Todavía no están abiertos todos los festivales, la crisis económica pos-pandemia está interviniendo en las decisiones. Santiago de Chile ha celebrado sus dos festivales de enero con una sensación de que parecía que sí, pero que faltaba ese punto que les dotara de normalidad. Tenemos buenísimas noticias de recuperación de otros festivales iberoamericanos, algunos de una manera extraña, precipitada y sin mucho fundamento, como es el FIT de Bogotá, en su actual configuración gerencial tan oscura para los que no son iniciados en los entresijos empresariales y políticos que operan en esta organización. Otros con esfuerzos para que haya la deseada presencia de grupos y compañías para que se considere como una resurrección. 

Por la parte europea hasta hace una semana todo parecía dentro de una normalidad con matices por los brotes y las variedades, pero de repente la invasión de Rusia en Ucrania puede incorporar algunos problemas añadidos. La verdad es que, en estos meses en Argentina, Córdoba hasta ayer y Buenos Aires durante esta semana, ayuda a entender que las realidades sociales, económicas influyen y mucho en los sistemas de producción, pero que existe una suerte de voz interior, de impulso intangible en muchos individuos que conforman una fuerza extraña que hace que se siga haciendo teatro, que se siga teniendo esperanzas. Que el talento no cesa, que las condiciones si no son las ideales, se convierten en incentivos, en obstáculos a superar pero que no impiden hacer lo querido. Es una lección más allá de cualquier coyuntura. De cualquier interpretación que no se enmarque en una pasión teatral que está por encima de cualquier otra consideración.

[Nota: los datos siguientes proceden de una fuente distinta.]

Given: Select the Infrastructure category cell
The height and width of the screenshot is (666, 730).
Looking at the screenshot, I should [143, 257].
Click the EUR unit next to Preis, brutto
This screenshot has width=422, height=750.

Así que cumplido uno de los plazos de mi visita, con la obra “Retrato de Mujer con Arpa” de Fernanda Álvarez y yo mismo ya puesta en pie en su primera fase, vamos a asomarnos al exterior de la sala, de nuestras obsesiones, de nuestras horas de ensayos exhaustivos y vamos a disfrutar de los espectáculos que se nos ofrece. Y que iremos contando de manera sucinta por aquí. Y dentro de diez días en Madrid, para ver varias obras que rabio al leer las críticas contradictorias, y otra vez a mi Euskadi querida, a Donostia, a otra inmersión teatral. No hay mejores destinos.